Chômeur réel et chômeur statistique

En ce sens, un vendeur occasionnel de cigarettes, qui ne s’inscrit pas auprès de l’ANEM, n’est pas considéré comme chômeur. Tout comme un travailleur à temps partiel. L’exemple le plus édifiant est cependant offert par le « hittiste » classique qui n’a pas mené des démarches pour chercher du travail : il n’est pas considéré comme un chômeur. Avec de tels critères, les chiffres de l’ONS deviennent plausibles, mais ils changent totalement de signification.

A cela, il faudrait ajouter les autres éléments qui faussent à la fois l’analyse et le marché du travail. Comme ces milliers de jeunes qui ont déposé un dossier ANSEJ, et qui attendent l’argent de l’Etat. « Cette distribution d’argent a soustrait du marché du travail des centaines de milliers de jeunes », note un entrepreneur qui a perdu la moitié de ses ouvriers qualifiés.
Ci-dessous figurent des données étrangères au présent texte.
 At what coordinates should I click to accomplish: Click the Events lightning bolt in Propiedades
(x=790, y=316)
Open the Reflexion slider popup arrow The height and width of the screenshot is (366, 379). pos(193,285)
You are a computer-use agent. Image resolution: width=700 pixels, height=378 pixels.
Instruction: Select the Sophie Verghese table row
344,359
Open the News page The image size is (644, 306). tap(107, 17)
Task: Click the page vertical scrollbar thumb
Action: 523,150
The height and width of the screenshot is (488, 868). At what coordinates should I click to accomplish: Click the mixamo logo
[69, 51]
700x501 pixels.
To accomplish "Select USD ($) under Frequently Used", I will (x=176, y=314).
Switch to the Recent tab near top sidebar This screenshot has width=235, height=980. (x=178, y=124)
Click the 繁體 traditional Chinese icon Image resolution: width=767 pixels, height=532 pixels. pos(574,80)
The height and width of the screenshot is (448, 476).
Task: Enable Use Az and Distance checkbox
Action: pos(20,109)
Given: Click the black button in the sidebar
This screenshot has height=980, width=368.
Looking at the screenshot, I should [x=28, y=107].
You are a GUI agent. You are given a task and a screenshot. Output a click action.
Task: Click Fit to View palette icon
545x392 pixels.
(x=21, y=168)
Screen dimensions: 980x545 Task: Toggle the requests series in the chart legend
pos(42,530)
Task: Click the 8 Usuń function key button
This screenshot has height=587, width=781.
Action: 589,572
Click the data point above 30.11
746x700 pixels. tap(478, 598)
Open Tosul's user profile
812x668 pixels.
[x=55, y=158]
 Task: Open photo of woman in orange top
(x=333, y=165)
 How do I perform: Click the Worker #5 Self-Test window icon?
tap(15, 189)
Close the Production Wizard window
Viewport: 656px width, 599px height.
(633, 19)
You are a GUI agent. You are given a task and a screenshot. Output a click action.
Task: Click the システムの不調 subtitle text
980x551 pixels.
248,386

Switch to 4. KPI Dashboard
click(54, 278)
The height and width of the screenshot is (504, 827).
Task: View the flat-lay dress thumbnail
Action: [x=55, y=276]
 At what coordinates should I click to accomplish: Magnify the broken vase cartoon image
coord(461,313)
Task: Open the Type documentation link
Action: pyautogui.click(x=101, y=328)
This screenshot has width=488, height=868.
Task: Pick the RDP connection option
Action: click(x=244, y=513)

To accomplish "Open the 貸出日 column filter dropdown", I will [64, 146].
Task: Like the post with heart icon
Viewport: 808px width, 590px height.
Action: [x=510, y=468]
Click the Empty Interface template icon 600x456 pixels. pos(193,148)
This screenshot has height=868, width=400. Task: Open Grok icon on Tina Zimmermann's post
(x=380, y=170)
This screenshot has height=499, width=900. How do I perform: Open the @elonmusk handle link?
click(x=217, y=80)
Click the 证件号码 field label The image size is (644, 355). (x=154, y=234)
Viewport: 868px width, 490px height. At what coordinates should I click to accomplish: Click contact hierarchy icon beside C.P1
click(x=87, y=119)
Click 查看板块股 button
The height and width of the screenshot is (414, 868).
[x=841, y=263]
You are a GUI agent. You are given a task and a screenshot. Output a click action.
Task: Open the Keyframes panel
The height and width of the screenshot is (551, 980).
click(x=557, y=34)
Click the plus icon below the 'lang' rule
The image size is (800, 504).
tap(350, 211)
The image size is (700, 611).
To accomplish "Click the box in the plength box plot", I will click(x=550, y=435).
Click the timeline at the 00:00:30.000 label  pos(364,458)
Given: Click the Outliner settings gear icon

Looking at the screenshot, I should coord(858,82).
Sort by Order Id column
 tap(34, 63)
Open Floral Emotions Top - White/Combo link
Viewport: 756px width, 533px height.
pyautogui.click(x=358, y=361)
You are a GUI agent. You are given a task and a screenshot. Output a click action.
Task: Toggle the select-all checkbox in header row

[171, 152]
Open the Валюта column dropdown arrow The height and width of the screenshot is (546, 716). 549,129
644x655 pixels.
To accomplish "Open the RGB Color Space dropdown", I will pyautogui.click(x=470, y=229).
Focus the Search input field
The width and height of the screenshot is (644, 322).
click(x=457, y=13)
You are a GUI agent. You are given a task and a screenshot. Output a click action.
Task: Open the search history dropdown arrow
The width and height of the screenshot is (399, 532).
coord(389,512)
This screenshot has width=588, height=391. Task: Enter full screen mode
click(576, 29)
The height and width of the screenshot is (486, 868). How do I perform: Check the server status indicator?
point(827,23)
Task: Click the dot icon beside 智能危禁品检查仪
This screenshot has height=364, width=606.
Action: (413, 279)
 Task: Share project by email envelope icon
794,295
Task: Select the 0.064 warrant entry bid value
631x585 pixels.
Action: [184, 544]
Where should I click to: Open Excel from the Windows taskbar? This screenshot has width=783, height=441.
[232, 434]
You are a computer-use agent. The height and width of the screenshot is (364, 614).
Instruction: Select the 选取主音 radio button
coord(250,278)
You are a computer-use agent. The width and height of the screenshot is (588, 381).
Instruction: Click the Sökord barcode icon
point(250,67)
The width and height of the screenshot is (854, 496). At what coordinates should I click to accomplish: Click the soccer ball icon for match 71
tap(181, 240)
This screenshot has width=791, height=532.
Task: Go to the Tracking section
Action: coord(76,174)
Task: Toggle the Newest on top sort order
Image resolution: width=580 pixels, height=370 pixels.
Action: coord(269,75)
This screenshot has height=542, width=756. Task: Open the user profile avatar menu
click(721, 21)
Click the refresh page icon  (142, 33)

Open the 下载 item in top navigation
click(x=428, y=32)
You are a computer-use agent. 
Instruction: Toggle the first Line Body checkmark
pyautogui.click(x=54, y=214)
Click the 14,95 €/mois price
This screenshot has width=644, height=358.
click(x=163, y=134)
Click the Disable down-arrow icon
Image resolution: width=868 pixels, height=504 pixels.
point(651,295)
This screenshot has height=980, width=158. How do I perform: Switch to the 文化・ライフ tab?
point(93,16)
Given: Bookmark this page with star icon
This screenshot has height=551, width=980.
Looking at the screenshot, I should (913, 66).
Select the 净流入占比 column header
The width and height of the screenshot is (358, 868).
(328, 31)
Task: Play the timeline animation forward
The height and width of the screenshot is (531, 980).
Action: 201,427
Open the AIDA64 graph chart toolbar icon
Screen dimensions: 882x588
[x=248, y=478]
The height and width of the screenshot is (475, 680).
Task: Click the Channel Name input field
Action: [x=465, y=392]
Ce tour de passe-passe a un coût. Transformer un jeune chômeur en entrepreneur coûte beaucoup d’argent. Tout comme les emplois aidés, qui permettent à des entreprises publiques de recruter des jeunes diplômés sans en avoir besoin, de les sous-payer, les sous-employer, pour les soustraire momentanément aux statistiques du chômage. L’impact de ce phénomène est difficile à évaluer, tout comme le phénomène du sous-emploi dans les administrations publiques. Mais au final, l’opération permet au gouvernement d’afficher des chiffres statistiquement vrais, mais dont la signification est totalement faussée.